The four of us come back to the table from our Kiosk visits and I by far have the most boxes. They are all looking at me funny.
“Hah, hah. Look at the girl with the big meal. Fontaine’s convinced that I’ll get more body shaping at tier 1, so I’m still on like 5k calories a day. The extra fish platter is because this contract thing is draining my aether as fast as my alchemy ever does.” I stuff some Elysium fish in my face and shudder in delight at the tingle of magic pulsing back into my body.
“So what had you so excited in there that you wanted more resources to keep that addict talking?”
“Kimber saw that his recount of ‘Mack’ and ‘Parker’ had green and no color elements. No context errors, and apparently his brain knows the difference between the drug interactions and reality even if his conscious mind doesn’t.” Hailey explains.
“I can back that. A part of him knows that Mack is a blusterer, but we can double check what others think of this Mack guy. His statement about Parker being the boss was no color. Period. I believe it’s an indication of abject truth in the context of what we’re asking.”
“So, green would be the truth as far as he knows it?”
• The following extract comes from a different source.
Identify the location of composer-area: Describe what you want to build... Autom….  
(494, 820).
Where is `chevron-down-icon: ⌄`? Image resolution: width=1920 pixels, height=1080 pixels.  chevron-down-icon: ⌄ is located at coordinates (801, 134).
“Not exactly. I think the System is adding flavor. I think yellow is the basis of truth as he knows it, with orange leading to lies and green leading to truth, but the System knows enough that it might be misleading. No color seems to be the System agreeing with the statement. Then again, since orange was a true statement with a full-story leading to a lie, perhaps yellow is an ‘as they know it’ truth that leads to a lie and green is the misleading info that is questionable? Yellow seems pretty iffy right now.”
“As you saw, I abandoned trying to ask questions based on my code interpretations. We had a touch code under the table to let me know what to delve into. Denny was the most confusing overall, but that was apparent.”
Prakesh finishes his bite and then talks to his minion, “find out more about Mack. Get him in our investigation room.”
“What about Parker. Denny Named him and it was the truth!”
Prakesh’s face screws up before he mechanically schools his features. “Parker is protected. Beating your head against that roadblock is unwise Miss Novarro.”
My face similarly screws up, and I am unsuccessful in my efforts to calm myself. “I appreciate the advice, sir.” I have nothing nice to say, only rants, so I leave them in my brain space and ask Tova to leave a flaming sack of poop in his bed.
The rest of our lunch devolves into discussion about previous interviews that were much less fruitful, but necessary to cover.